== Exercise instructions ==
Print out each entry below exactly, please.

Dataset entries:
━━━━━━━━━━━━━━━━
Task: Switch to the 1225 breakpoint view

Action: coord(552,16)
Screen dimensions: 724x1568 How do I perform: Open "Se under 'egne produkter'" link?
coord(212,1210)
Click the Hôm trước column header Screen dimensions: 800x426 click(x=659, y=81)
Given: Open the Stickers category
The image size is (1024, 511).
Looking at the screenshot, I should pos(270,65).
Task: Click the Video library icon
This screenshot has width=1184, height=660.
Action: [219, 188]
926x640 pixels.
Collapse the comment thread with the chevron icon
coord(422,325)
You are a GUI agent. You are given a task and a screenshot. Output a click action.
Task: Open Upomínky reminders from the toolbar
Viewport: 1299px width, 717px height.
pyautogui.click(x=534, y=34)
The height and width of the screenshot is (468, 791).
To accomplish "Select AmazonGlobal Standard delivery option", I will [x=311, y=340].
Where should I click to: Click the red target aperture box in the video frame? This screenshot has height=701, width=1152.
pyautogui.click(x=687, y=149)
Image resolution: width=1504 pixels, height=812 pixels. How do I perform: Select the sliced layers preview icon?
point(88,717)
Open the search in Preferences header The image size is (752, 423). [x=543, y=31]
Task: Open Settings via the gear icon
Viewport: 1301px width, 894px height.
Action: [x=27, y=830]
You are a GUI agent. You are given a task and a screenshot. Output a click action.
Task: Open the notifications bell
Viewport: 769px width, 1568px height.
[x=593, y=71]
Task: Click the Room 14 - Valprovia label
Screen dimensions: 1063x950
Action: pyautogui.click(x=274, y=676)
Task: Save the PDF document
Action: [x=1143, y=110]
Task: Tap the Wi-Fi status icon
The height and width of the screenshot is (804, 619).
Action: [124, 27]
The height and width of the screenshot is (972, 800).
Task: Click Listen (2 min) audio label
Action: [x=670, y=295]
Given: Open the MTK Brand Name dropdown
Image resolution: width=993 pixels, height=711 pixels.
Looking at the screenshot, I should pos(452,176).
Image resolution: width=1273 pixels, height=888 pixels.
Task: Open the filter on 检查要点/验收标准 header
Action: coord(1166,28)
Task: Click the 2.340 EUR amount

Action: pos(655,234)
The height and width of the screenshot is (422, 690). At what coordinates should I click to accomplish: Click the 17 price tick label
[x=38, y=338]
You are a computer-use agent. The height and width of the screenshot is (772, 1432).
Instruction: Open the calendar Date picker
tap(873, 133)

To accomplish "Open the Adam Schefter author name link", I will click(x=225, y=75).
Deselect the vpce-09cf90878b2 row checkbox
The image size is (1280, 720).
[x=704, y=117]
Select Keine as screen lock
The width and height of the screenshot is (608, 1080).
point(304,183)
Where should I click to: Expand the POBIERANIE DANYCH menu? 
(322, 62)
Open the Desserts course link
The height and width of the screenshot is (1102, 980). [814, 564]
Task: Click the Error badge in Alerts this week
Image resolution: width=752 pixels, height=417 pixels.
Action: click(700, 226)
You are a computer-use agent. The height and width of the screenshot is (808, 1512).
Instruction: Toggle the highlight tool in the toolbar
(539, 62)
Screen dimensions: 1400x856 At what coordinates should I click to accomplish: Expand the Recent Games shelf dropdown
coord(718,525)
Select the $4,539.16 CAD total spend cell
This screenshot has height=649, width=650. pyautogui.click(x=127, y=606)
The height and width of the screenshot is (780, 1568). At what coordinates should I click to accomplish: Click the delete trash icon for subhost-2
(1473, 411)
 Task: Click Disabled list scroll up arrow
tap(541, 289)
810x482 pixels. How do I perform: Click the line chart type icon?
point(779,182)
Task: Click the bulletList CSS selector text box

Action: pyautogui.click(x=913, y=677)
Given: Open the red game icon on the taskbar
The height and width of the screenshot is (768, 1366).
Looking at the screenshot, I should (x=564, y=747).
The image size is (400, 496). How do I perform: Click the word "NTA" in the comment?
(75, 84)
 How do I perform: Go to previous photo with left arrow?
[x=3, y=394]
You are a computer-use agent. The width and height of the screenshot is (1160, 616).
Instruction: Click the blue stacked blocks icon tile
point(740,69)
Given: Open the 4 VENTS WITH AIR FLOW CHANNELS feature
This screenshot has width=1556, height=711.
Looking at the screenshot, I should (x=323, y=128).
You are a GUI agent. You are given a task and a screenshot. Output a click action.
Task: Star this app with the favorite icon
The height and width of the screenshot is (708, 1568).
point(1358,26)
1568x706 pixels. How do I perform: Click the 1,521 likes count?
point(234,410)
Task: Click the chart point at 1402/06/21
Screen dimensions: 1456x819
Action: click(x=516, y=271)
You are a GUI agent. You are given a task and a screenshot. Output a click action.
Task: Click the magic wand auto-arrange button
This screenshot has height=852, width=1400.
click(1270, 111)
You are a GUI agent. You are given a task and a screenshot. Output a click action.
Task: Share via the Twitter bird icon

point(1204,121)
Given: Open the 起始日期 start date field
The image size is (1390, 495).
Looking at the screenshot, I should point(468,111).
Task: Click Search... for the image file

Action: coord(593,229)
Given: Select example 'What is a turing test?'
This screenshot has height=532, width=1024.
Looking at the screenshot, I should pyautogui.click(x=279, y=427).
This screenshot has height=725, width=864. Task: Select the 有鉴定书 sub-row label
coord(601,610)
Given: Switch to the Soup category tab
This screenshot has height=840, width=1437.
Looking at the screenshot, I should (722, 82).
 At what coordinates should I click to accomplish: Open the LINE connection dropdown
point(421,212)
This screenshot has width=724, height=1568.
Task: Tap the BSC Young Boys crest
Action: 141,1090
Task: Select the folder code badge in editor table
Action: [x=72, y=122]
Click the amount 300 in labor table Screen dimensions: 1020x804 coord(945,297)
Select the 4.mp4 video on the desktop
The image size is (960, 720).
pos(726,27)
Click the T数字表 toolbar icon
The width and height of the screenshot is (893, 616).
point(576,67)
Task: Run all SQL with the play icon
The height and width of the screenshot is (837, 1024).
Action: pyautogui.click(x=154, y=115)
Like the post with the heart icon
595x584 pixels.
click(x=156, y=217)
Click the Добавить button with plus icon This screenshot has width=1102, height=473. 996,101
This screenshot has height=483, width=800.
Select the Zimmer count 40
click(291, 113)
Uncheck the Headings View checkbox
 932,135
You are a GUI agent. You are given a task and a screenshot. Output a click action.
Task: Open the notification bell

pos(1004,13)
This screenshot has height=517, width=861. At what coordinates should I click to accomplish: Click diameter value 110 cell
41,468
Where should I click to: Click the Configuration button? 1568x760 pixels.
━━━━━━━━━━━━━━━━
== Response area ==
Task: Switch to the 1225 breakpoint view

Action: coord(552,16)
Screen dimensions: 724x1568 How do I perform: Open "Se under 'egne produkter'" link?
coord(212,1210)
Click the Hôm trước column header Screen dimensions: 800x426 click(x=659, y=81)
Given: Open the Stickers category
The image size is (1024, 511).
Looking at the screenshot, I should pos(270,65).
Task: Click the Video library icon
This screenshot has width=1184, height=660.
Action: [219, 188]
926x640 pixels.
Collapse the comment thread with the chevron icon
coord(422,325)
You are a GUI agent. You are given a task and a screenshot. Output a click action.
Task: Open Upomínky reminders from the toolbar
Viewport: 1299px width, 717px height.
pyautogui.click(x=534, y=34)
The height and width of the screenshot is (468, 791).
To accomplish "Select AmazonGlobal Standard delivery option", I will [x=311, y=340].
Where should I click to: Click the red target aperture box in the video frame? This screenshot has height=701, width=1152.
pyautogui.click(x=687, y=149)
Image resolution: width=1504 pixels, height=812 pixels. How do I perform: Select the sliced layers preview icon?
point(88,717)
Open the search in Preferences header The image size is (752, 423). [x=543, y=31]
Task: Open Settings via the gear icon
Viewport: 1301px width, 894px height.
Action: [x=27, y=830]
You are a GUI agent. You are given a task and a screenshot. Output a click action.
Task: Open the notifications bell
Viewport: 769px width, 1568px height.
[x=593, y=71]
Task: Click the Room 14 - Valprovia label
Screen dimensions: 1063x950
Action: pyautogui.click(x=274, y=676)
Task: Save the PDF document
Action: [x=1143, y=110]
Task: Tap the Wi-Fi status icon
The height and width of the screenshot is (804, 619).
Action: [124, 27]
The height and width of the screenshot is (972, 800).
Task: Click Listen (2 min) audio label
Action: [x=670, y=295]
Given: Open the MTK Brand Name dropdown
Image resolution: width=993 pixels, height=711 pixels.
Looking at the screenshot, I should pos(452,176).
Image resolution: width=1273 pixels, height=888 pixels.
Task: Open the filter on 检查要点/验收标准 header
Action: coord(1166,28)
Task: Click the 2.340 EUR amount

Action: pos(655,234)
The height and width of the screenshot is (422, 690). At what coordinates should I click to accomplish: Click the 17 price tick label
[x=38, y=338]
You are a computer-use agent. The height and width of the screenshot is (772, 1432).
Instruction: Open the calendar Date picker
tap(873, 133)

To accomplish "Open the Adam Schefter author name link", I will click(x=225, y=75).
Deselect the vpce-09cf90878b2 row checkbox
The image size is (1280, 720).
[x=704, y=117]
Select Keine as screen lock
The width and height of the screenshot is (608, 1080).
point(304,183)
Where should I click to: Expand the POBIERANIE DANYCH menu? 
(322, 62)
Open the Desserts course link
The height and width of the screenshot is (1102, 980). [814, 564]
Task: Click the Error badge in Alerts this week
Image resolution: width=752 pixels, height=417 pixels.
Action: click(700, 226)
You are a computer-use agent. The height and width of the screenshot is (808, 1512).
Instruction: Toggle the highlight tool in the toolbar
(539, 62)
Screen dimensions: 1400x856 At what coordinates should I click to accomplish: Expand the Recent Games shelf dropdown
coord(718,525)
Select the $4,539.16 CAD total spend cell
This screenshot has height=649, width=650. pyautogui.click(x=127, y=606)
The height and width of the screenshot is (780, 1568). At what coordinates should I click to accomplish: Click the delete trash icon for subhost-2
(1473, 411)
 Task: Click Disabled list scroll up arrow
tap(541, 289)
810x482 pixels. How do I perform: Click the line chart type icon?
point(779,182)
Task: Click the bulletList CSS selector text box

Action: pyautogui.click(x=913, y=677)
Given: Open the red game icon on the taskbar
The height and width of the screenshot is (768, 1366).
Looking at the screenshot, I should (x=564, y=747).
The image size is (400, 496). How do I perform: Click the word "NTA" in the comment?
(75, 84)
 How do I perform: Go to previous photo with left arrow?
[x=3, y=394]
You are a computer-use agent. The width and height of the screenshot is (1160, 616).
Instruction: Click the blue stacked blocks icon tile
point(740,69)
Given: Open the 4 VENTS WITH AIR FLOW CHANNELS feature
This screenshot has width=1556, height=711.
Looking at the screenshot, I should (x=323, y=128).
You are a GUI agent. You are given a task and a screenshot. Output a click action.
Task: Star this app with the favorite icon
The height and width of the screenshot is (708, 1568).
point(1358,26)
1568x706 pixels. How do I perform: Click the 1,521 likes count?
point(234,410)
Task: Click the chart point at 1402/06/21
Screen dimensions: 1456x819
Action: click(x=516, y=271)
You are a GUI agent. You are given a task and a screenshot. Output a click action.
Task: Click the magic wand auto-arrange button
This screenshot has height=852, width=1400.
click(1270, 111)
You are a GUI agent. You are given a task and a screenshot. Output a click action.
Task: Share via the Twitter bird icon

point(1204,121)
Given: Open the 起始日期 start date field
The image size is (1390, 495).
Looking at the screenshot, I should point(468,111).
Task: Click Search... for the image file

Action: coord(593,229)
Given: Select example 'What is a turing test?'
This screenshot has height=532, width=1024.
Looking at the screenshot, I should pyautogui.click(x=279, y=427).
This screenshot has height=725, width=864. Task: Select the 有鉴定书 sub-row label
coord(601,610)
Given: Switch to the Soup category tab
This screenshot has height=840, width=1437.
Looking at the screenshot, I should (722, 82).
 At what coordinates should I click to accomplish: Open the LINE connection dropdown
point(421,212)
This screenshot has width=724, height=1568.
Task: Tap the BSC Young Boys crest
Action: 141,1090
Task: Select the folder code badge in editor table
Action: [x=72, y=122]
Click the amount 300 in labor table Screen dimensions: 1020x804 coord(945,297)
Select the 4.mp4 video on the desktop
The image size is (960, 720).
pos(726,27)
Click the T数字表 toolbar icon
The width and height of the screenshot is (893, 616).
point(576,67)
Task: Run all SQL with the play icon
The height and width of the screenshot is (837, 1024).
Action: pyautogui.click(x=154, y=115)
Like the post with the heart icon
595x584 pixels.
click(x=156, y=217)
Click the Добавить button with plus icon This screenshot has width=1102, height=473. 996,101
This screenshot has height=483, width=800.
Select the Zimmer count 40
click(291, 113)
Uncheck the Headings View checkbox
 932,135
You are a GUI agent. You are given a task and a screenshot. Output a click action.
Task: Open the notification bell

pos(1004,13)
This screenshot has height=517, width=861. At what coordinates should I click to accomplish: Click diameter value 110 cell
41,468
Where should I click to: Click the Configuration button? 1568x760 pixels.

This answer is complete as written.